_GIVEN TEXT:_
________
Nature of the Work | Working Conditions | Employment | Training, Other Qualifications, and Advancement | Job Outlook | Earnings | Related Occupations | Sources of Additional Information


Significant Points

  • Construction managers must be available, often 24 hours a day, to deal with delays, bad weather, or emergencies at the site.
  • The increasing level and complexity of construction activity should spur demand for managers.
  • Individuals who combine industry work experience with a bachelor’s degree in construction or building science or construction management should have the best job prospects.

Nature of the Work [About this section] Index

Construction managers plan and direct construction projects. They may have job titles, such as constructor, construction superintendent, general superintendent, project engineer, project manager, general construction manager, or executive construction manager. Construction managers may be owners or salaried employees of a construction management or contracting firm, or may work under contract or as a salaried employee of the owner, developer, contractor, or management firm overseeing the construction project. The Handbook uses the term "construction manager" to describe salaried or self-employed managers who oversee construction supervisors and workers.

In contrast with the Handbook "construction manager" is defined more narrowly within the construction industry to denote a management firm, or an individual employed by such a firm, involved in management oversight of a construction project. Under this definition, construction managers usually represent the owner or developer with other participants throughout the project. Although they usually play no direct role in the actual construction of a structure, they typically schedule and coordinate all design and construction processes including the selection, hiring, and oversight of specialty trade contractors.

Managers and professionals who work in the construction industry, such as general managers, project engineers, cost estimators, and others, are increasingly called constructors. Through education and past work experience, this broad group of professionals manages, coordinates, and supervises the construction process from the conceptual development stage through final construction on a timely and economical basis. Given designs for buildings, roads, bridges, or other projects, constructors oversee the organization, scheduling, and implementation of the project to execute those designs. They are responsible for coordinating and managing people, materials, and equipment; budgets, schedules, and contracts; and the safety of employees and the general public.

On large projects, construction managers may work for a general contractor—the firm with overall responsibility for all activities. There they oversee the completion of all construction in accordance with the engineer or architect’s drawings and specifications and prevailing building codes. They arrange for trade contractors to perform specialized craft work or other specified construction work. On small projects, such as remodeling a home, a self-employed construction manager or skilled trades worker who directs and oversees employees is often referred to as the construction "contractor."

Large construction projects, such as an office building or industrial complex, are too complicated for one person to manage. These projects are divided into many segments: Site preparation, including land clearing and earth moving; sewage systems; landscaping and road construction; building construction, including excavation and laying foundations, erection of structural framework, floors, walls, and roofs; and building systems, including fire protection, electrical, plumbing, air-conditioning, and heating. Construction managers may work as part of a team or be in charge of one or more of these activities.
________
_DATASET EXCERPTS:_
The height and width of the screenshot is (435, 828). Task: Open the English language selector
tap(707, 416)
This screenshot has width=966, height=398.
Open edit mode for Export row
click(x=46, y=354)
________
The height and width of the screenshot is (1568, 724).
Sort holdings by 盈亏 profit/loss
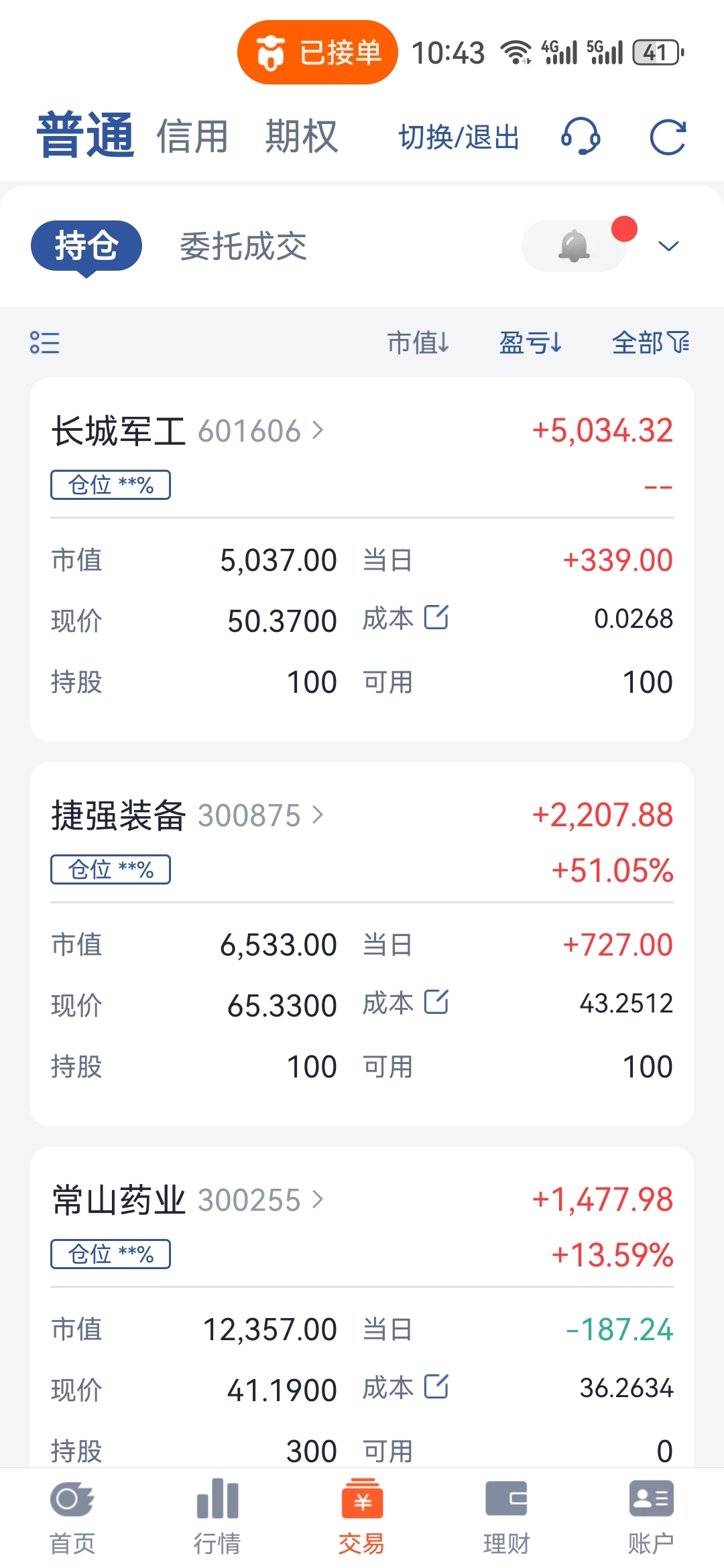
________
_EXERCISE DIRECTIONS:_
Carry on the text about construction managers from its last sentence.

_EXERCISE OUTPUT:_
Construction managers evaluate various construction methods and determine the most cost-effective plan and schedule. They determine the appropriate construction methods and schedule all required construction site activities into logical, specific steps, budgeting the time required to meet established deadlines. This may require sophisticated estimating and scheduling techniques, and use of computers with specialized software. This also involves the selection and coordination of trade contractors hired to complete specific pieces of the project—which could include everything from structural metalworking and plumbing, to painting and carpet installation. Construction managers determine the labor requirements and, in some cases, supervise or monitor the hiring and dismissal of workers. They oversee the performance of all trade contractors and are responsible for ensuring all work is completed on schedule.

Construction managers direct and monitor the progress of construction activities, at times through other construction supervisors. This includes the delivery and use of materials, tools, and equipment; the quality of construction, worker productivity, and safety. They are responsible for obtaining all necessary permits and licenses and, depending upon the contractual arrangements, direct or monitor compliance with building and safety codes and other regulations. They may have several subordinates, such as assistant managers or superintendents, field engineers, or crew supervisors, reporting to them.

Construction managers regularly review engineering and architectural drawings and specifications to monitor progress and ensure compliance with plans and specifications. They track and control construction costs to avoid cost overruns. Based upon direct observation and reports by subordinate supervisors, managers may prepare daily reports of progress and requirements for labor, material, and machinery and equipment at the construction site. They meet regularly with owners, trade contractors, architects, and other design professionals to monitor and coordinate all phases of the construction project.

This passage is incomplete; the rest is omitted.